Un autre expert, Eddy Acevedo, du Wilson Center à Washington, va plus loin et souligne qu'"il existe une réelle possibilité que le chef de gang Barbecue, qui a été sanctionné par les Nations unies (...), prenne le contrôle du Palais national".

"La priorité absolue à l'heure actuelle doit être la sécurité", affirme-t-il alors qu'Haïti attend le déploiement d'une force multinationale de police menée par le Kenya soutenue notamment par les Etats-Unis, la France et le Canada.

Washington s'est dit "pas surpris" que les chefs de gangs rejettent l'accord politique, "car ce sont eux qui prospèrent sur le chaos que nous avons vu s'installer en Haïti au cours des dernières semaines".

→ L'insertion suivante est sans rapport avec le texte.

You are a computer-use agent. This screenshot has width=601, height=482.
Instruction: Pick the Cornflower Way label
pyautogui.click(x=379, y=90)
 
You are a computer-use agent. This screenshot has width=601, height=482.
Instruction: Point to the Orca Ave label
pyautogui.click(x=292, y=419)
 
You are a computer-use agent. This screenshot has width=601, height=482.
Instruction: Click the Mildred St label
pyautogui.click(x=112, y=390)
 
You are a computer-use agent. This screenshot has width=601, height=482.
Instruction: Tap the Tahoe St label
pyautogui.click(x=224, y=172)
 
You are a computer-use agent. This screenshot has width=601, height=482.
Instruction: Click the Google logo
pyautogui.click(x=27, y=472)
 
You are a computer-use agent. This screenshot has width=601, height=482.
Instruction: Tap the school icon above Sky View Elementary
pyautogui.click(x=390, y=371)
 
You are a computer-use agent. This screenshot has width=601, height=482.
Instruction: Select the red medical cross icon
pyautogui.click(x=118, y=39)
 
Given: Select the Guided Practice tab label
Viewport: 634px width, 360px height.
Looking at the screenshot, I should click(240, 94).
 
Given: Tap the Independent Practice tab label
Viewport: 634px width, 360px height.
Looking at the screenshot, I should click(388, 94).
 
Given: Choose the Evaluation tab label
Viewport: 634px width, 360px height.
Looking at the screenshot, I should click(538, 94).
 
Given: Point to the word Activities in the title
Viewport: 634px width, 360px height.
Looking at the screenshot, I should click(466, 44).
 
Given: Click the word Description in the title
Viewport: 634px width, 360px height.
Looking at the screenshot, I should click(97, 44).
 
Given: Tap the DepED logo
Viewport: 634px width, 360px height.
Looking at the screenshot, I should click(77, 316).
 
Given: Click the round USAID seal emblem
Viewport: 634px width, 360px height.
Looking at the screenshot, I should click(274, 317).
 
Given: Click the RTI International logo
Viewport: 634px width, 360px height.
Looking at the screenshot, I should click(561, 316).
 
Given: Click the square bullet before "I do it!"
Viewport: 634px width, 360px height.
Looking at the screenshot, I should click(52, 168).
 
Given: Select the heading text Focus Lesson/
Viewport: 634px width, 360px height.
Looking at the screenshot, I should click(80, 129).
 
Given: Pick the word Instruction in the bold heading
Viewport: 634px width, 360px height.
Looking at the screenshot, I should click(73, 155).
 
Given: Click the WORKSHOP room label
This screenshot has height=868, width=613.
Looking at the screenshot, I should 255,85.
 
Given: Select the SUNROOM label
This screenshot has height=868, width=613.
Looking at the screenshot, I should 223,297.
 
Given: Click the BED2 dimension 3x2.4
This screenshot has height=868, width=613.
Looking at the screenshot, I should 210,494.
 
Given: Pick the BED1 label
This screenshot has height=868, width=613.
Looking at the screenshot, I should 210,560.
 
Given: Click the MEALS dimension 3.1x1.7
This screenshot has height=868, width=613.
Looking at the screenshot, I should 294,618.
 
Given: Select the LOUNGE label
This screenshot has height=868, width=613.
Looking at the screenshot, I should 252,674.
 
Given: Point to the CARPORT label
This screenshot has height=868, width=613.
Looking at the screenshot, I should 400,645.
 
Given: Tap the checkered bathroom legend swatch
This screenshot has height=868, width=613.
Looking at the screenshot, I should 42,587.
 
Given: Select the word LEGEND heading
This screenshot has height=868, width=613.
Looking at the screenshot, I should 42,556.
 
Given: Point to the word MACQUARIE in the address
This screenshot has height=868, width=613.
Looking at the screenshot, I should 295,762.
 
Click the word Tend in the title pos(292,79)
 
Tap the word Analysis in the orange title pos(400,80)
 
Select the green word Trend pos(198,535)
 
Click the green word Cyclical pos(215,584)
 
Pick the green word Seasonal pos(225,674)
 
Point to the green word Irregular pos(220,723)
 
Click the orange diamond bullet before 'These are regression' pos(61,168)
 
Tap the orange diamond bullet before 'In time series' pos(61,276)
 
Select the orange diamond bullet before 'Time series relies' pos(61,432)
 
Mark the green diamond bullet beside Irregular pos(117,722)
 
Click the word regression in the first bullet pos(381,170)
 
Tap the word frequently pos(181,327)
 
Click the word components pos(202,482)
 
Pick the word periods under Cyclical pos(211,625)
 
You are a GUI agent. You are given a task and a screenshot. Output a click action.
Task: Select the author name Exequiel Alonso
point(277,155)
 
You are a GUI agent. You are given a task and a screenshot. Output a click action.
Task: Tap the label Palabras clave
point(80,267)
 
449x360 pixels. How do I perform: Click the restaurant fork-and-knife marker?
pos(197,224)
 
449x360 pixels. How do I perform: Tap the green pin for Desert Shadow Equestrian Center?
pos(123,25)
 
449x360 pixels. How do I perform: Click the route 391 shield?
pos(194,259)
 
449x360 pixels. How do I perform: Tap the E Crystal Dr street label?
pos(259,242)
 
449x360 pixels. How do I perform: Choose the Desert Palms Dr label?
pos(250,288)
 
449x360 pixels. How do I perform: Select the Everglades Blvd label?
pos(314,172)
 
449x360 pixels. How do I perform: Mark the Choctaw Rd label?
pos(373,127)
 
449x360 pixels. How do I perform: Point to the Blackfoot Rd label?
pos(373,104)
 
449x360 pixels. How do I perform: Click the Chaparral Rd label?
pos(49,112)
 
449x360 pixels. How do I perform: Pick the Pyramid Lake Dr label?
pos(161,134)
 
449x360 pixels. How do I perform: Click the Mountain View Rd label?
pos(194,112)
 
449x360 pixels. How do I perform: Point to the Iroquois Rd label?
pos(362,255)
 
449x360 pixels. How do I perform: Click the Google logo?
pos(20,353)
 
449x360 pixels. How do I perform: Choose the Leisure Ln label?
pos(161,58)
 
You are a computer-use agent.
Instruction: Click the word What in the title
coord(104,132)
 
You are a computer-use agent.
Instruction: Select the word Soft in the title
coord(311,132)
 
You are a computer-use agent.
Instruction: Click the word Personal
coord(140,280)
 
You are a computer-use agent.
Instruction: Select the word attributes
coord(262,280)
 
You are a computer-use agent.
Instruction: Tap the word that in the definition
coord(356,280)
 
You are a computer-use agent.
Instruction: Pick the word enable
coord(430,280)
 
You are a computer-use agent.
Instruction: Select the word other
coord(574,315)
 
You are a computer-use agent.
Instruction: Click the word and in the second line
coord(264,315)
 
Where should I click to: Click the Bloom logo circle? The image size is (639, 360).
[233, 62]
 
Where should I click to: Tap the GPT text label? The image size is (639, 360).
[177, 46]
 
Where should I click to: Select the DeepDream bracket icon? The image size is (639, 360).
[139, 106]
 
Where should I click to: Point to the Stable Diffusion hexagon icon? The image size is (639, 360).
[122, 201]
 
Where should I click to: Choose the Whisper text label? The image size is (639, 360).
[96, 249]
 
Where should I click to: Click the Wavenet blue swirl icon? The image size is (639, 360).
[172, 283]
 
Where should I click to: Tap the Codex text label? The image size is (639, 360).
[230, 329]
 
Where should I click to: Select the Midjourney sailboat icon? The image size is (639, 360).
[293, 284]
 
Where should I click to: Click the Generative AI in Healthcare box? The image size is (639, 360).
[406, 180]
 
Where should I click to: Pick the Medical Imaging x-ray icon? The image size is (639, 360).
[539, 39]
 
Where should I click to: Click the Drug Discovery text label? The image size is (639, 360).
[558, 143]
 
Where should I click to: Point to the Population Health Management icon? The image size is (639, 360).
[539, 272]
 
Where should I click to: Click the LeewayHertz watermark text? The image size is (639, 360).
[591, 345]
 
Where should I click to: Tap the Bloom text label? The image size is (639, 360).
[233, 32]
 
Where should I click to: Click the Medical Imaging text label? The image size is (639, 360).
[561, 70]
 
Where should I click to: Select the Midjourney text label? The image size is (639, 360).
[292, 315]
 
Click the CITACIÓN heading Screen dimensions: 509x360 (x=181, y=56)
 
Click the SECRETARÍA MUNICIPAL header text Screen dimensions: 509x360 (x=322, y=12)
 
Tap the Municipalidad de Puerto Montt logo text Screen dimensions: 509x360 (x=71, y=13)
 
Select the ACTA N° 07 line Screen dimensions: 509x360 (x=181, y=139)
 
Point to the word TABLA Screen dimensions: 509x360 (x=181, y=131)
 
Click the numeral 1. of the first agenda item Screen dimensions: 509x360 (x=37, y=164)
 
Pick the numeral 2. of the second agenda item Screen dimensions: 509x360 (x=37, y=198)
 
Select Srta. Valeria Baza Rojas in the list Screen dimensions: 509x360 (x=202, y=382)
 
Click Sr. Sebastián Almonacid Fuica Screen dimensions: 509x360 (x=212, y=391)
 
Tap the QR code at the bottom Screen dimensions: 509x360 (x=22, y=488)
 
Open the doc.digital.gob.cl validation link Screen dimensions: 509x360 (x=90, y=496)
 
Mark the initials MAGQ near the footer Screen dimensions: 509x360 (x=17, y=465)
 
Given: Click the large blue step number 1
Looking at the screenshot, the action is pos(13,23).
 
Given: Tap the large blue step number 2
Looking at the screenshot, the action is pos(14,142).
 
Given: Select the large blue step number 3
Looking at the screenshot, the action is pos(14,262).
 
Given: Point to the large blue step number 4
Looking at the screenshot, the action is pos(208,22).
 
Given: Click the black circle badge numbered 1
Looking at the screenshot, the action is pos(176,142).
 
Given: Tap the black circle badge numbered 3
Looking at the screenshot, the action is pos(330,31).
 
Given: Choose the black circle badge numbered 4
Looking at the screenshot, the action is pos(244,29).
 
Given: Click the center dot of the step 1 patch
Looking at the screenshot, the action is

"Cela ne fait que renforcer l'urgence du déploiement de cette mission de sécurité en Haïti pour établir la loi et l'ordre sur le terrain, ce que, bien sûr, les membres des gangs redoutent et combattent", a déclaré mardi le porte-parole du département d'Etat, Matthew Miller.

Entretemps, à Port-au-Prince, Fritz Fils Aimé, 66 ans, estime que "rien ne peut se faire maintenant si on ne se coordonne pas avec les gangs armés. Il faut une entente", soutient cet habitant.